Es steht fest: Sony geht ins diesjährige Weihnachtsgeschäft mit Gran Turismo: Sport - und mit The Last Guardian! Wir haben es gespielt!
The Last Guardian steht ab 26. Oktober für PS4 im Laden. Bei einem 2009 angekündigten und zwischenzeitlich in der Versenkung verschwundenen Spiel darf man das durchaus betonen.

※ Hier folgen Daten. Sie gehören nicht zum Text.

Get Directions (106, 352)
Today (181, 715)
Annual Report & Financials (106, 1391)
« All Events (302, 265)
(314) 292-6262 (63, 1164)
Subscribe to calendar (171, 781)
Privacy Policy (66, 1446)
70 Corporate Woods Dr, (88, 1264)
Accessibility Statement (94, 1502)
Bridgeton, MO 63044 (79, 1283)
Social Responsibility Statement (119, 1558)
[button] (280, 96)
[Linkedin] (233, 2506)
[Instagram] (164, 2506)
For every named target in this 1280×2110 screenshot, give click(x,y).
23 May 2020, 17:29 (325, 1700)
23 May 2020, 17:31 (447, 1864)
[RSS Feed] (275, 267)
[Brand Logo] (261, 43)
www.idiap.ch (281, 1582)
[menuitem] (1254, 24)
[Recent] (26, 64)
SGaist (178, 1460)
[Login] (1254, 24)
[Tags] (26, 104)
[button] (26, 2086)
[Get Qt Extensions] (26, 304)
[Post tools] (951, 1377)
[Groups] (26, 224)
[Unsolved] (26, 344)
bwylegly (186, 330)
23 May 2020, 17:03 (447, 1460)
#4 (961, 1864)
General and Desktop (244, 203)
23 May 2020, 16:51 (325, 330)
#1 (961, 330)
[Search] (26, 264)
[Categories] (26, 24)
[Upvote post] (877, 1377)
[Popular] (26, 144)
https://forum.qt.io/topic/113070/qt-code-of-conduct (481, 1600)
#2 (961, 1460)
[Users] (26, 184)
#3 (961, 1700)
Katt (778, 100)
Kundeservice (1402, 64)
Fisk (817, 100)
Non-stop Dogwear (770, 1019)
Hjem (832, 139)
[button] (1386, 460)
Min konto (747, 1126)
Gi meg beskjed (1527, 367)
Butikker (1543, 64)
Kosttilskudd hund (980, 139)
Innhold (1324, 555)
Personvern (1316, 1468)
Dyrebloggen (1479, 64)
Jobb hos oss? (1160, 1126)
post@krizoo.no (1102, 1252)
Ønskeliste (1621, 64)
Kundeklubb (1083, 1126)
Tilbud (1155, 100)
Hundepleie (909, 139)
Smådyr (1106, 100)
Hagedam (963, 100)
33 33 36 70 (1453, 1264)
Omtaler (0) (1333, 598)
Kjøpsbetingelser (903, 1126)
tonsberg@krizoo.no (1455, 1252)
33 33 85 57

Wenn ihr die Trailer gesehen habt und denkt, der Riesenvogel Trico und der kleine Junge waren schon immer die besten Freunde, dann täuscht ihr euch gewaltig. Trico gehört in der Spielwelt zu einer Bestien-Art, für die Menschen leckere Frühstückshäppchen sind. Das berichtet der Erzähler, eine ältere Version unserer Spielfigur, zu Beginn eures Abenteuers. "Wir hatten bisher nie Sprachausgabe in unseren Spielen", erklärt uns Game Director Fumito Ueda und ergänzt: "Das Voice-over des Erzählers stärkt die Identifikation des Spielers mit dem Jungen, da man direkten Zugang zu seinen Gedanken bekommt".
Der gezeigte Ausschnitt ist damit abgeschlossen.